The friendship between Gotou and Hazama remains the center of the show, and a very good one. I strongly suspect Kurata and Omori are subtly mocking the irritating reaction certain viewers were sure to have to this series by having comic innuendo surround the main friendship – last week the other cop at the koban, and this time Hazama’s agent Ishihara Sumi (Nakahara Chie) and her reaction to finding another man in Hazama’s apartment. I immediately took a strong dislike to Ishihara, who treats the quite innocent Hazama rather badly and has him living in terror that she’ll find out he actually has interests outside modeling. I suspect that rather than being horrified to find out the truth about Hazama thanks to the viral umbrella video, she’ll seize on the marketing potential here.
The other important new face we met this week is Maya Mari, the leader of the girl group Mineral Miracle Muse (of the ED), with whom Hazama is appearing in a music video. She’s played by the great Tomatsu Haruka and immediately makes a big impact with the aforementioned “Onegai-SHIMASU!”, but I suspect her biggest impact is going to be as the second secret sentai among the cast. She overhears Hazama whispering the “Red Axe” theme to combat his nervousness during rehearsal, and immediately responds – it seems we have another closeted fighter for justice among the cast. She too, I suspect, will be a character profoundly impacted by that viral video.

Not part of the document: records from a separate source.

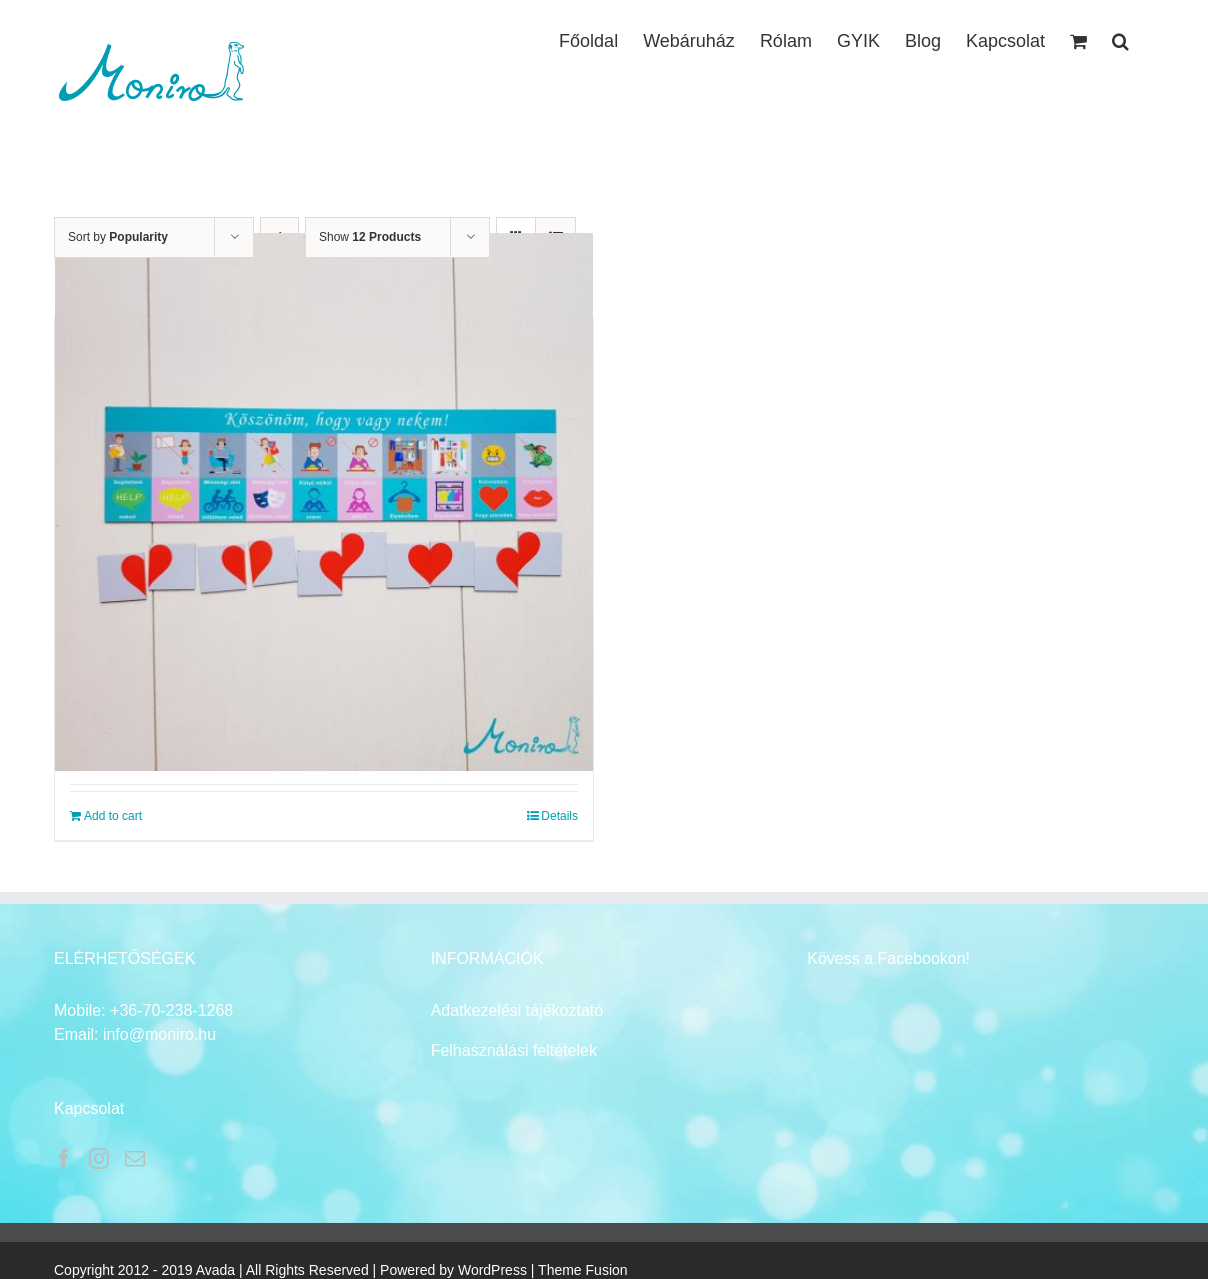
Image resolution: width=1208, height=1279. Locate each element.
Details (559, 816)
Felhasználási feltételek (514, 1050)
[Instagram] (99, 1159)
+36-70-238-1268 (171, 1010)
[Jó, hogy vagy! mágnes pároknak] (324, 502)
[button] (1120, 39)
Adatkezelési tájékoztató (517, 1010)
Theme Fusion (582, 1270)
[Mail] (135, 1159)
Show (370, 237)
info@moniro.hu (159, 1034)
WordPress (492, 1270)
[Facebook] (64, 1159)
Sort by (118, 237)
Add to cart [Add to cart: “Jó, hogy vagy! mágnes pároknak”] (113, 816)
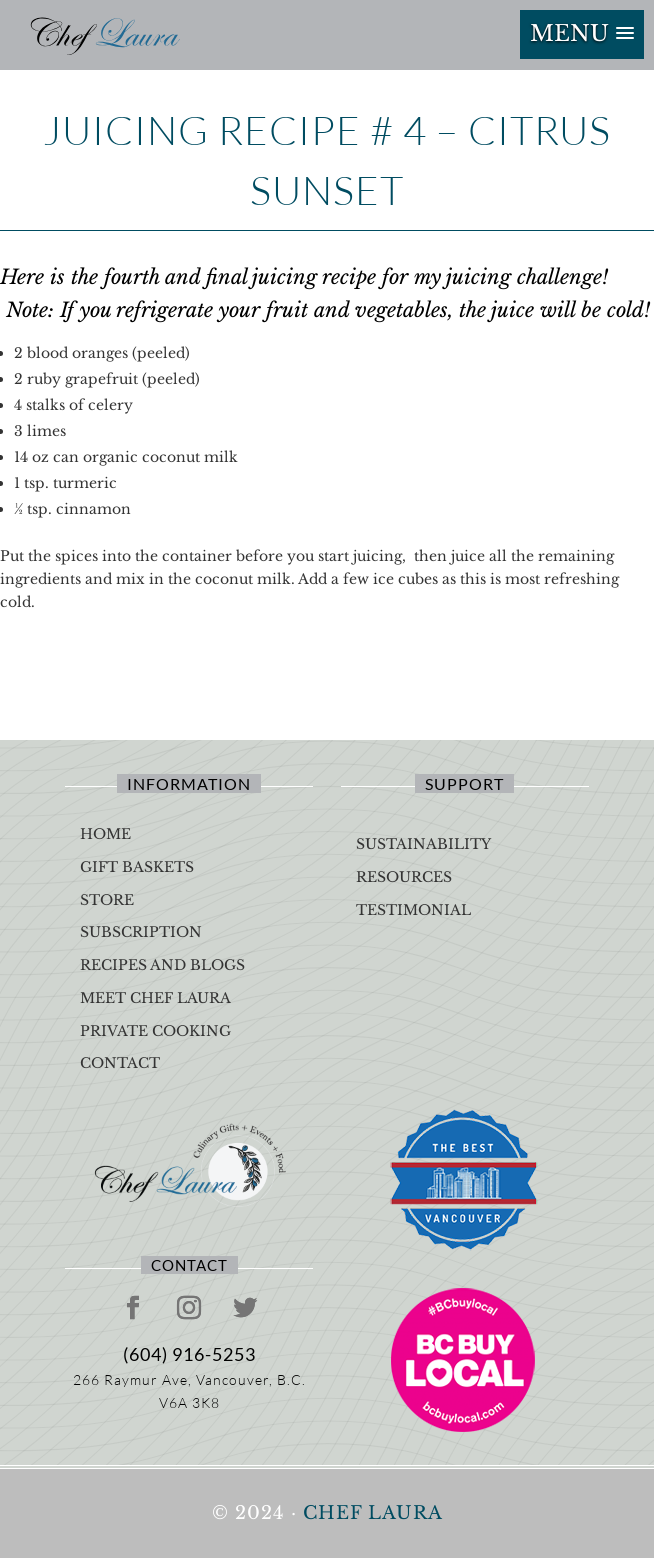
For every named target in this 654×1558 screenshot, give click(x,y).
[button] (582, 34)
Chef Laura (373, 1513)
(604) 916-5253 (189, 1354)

The humor in Samurai Flamenco is definitely of the quirky variety – it’s not the sort of comedy that’s been in vogue in the medium for the last few years. This is observational and character-driven stuff, which only works if you’re in on the joke and you care about the characters – so far it’s all systems go on both counts for me, but I don’t know how many others will agree. I found the last sequence of the ep especially hilarious – culminating in the moment when Hazama caught up to the fiend who stole Gotou’s umbrella (actually his girlfriend’s) from the izakaya and after demanding it back proclaimed “Good! Now – let’s go find the thief who stole yours.” That was perfect – utterly ridiculous but exactly in-character. It’s that sort of moment that clues me in that Samurai Flamenco understands exactly what sort of show it wants to be, and it’s those kind of series that often end up being the really good ones.